### THE TASK:
Transcribe exactly, and without pictures, the lines from the one that contains "(323) 462-2241 (65, 2163)" through the last line of the material.

### DATA RECORDS:

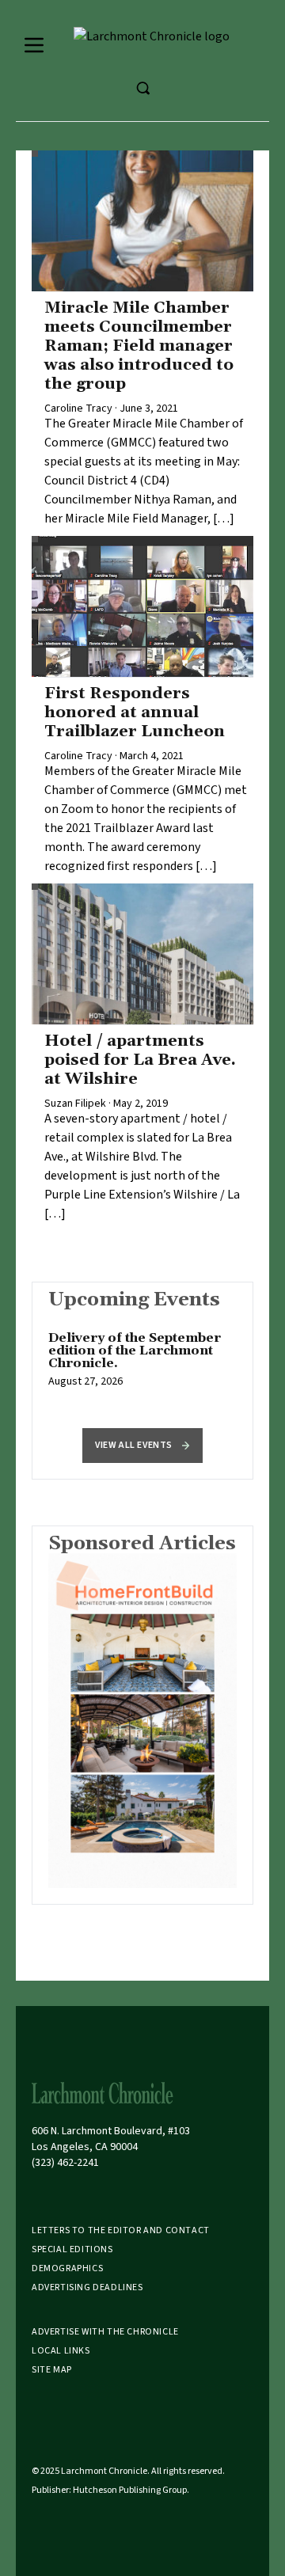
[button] (142, 1445)
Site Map (52, 2370)
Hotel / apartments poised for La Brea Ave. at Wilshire (140, 1060)
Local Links (61, 2351)
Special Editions (72, 2249)
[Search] (142, 88)
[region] (142, 1368)
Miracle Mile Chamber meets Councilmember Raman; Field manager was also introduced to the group (139, 346)
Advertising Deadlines (87, 2287)
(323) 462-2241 (65, 2163)
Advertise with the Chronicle (105, 2332)
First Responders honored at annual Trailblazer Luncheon (134, 712)
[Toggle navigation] (34, 45)
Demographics (67, 2268)
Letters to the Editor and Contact (121, 2230)
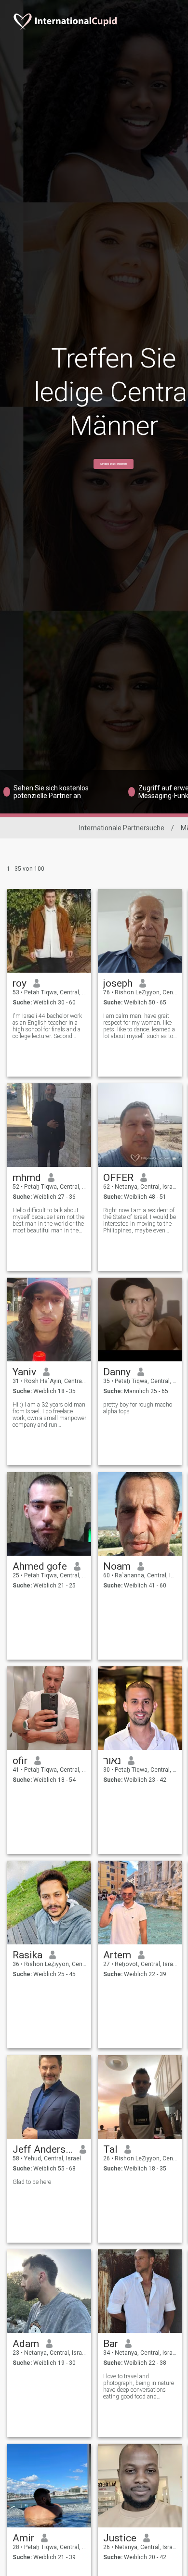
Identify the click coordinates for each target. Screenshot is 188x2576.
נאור (112, 1760)
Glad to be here (32, 2182)
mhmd (27, 1177)
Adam (26, 2343)
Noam (117, 1566)
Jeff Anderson (43, 2149)
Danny (117, 1372)
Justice (119, 2538)
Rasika (27, 1955)
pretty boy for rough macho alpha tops (137, 1408)
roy (20, 983)
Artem (117, 1955)
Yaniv (24, 1372)
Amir (23, 2538)
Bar (110, 2343)
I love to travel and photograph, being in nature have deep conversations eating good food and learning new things (138, 2386)
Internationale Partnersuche (121, 828)
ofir (20, 1760)
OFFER (118, 1177)
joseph (118, 983)
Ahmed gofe (40, 1566)
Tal (110, 2149)
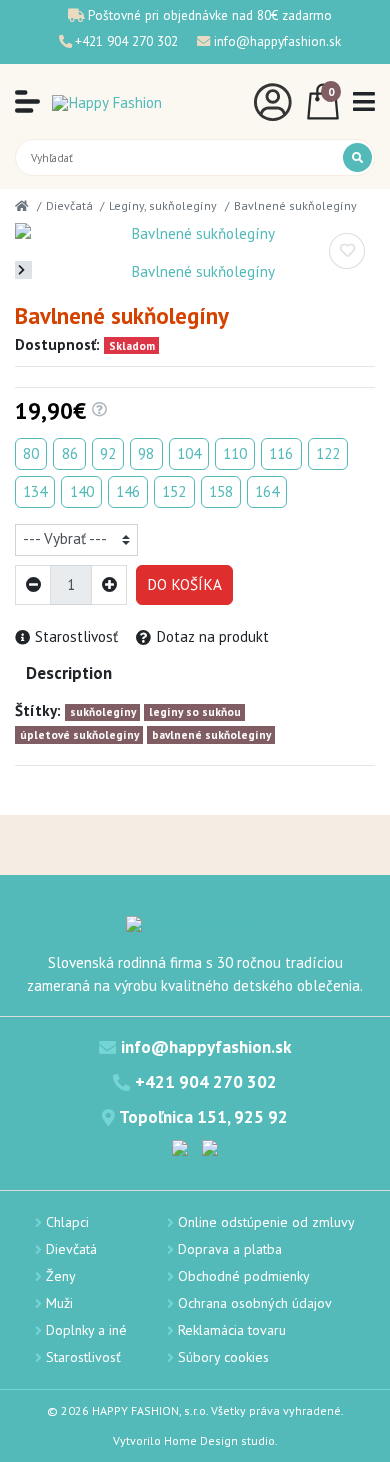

### SOLVED EXERCISE:
(323) 462-2241 (65, 2163)
Advertise with the Chronicle (105, 2332)
First Responders honored at annual Trailblazer Luncheon (134, 712)
[Toggle navigation] (34, 45)
Demographics (67, 2268)
Letters to the Editor and Contact (121, 2230)
Identify the click coordinates for each target. Screenshot is 188x2576.
נאור (112, 1760)
Glad to be here (32, 2182)
mhmd (27, 1177)
Adam (26, 2343)
Noam (117, 1566)
Jeff Anderson (43, 2149)
Danny (117, 1372)
Justice (119, 2538)
Rasika (27, 1955)
pretty boy for rough macho alpha tops (137, 1408)
roy (20, 983)
Artem (117, 1955)
Yaniv (24, 1372)
Amir (23, 2538)
Bar (110, 2343)
I love to travel and photograph, being in nature have deep conversations eating good food and learning new things (138, 2386)
Internationale Partnersuche (121, 828)
ofir (20, 1760)
OFFER (118, 1177)
joseph (118, 983)
Ahmed gofe (40, 1566)
Tal (110, 2149)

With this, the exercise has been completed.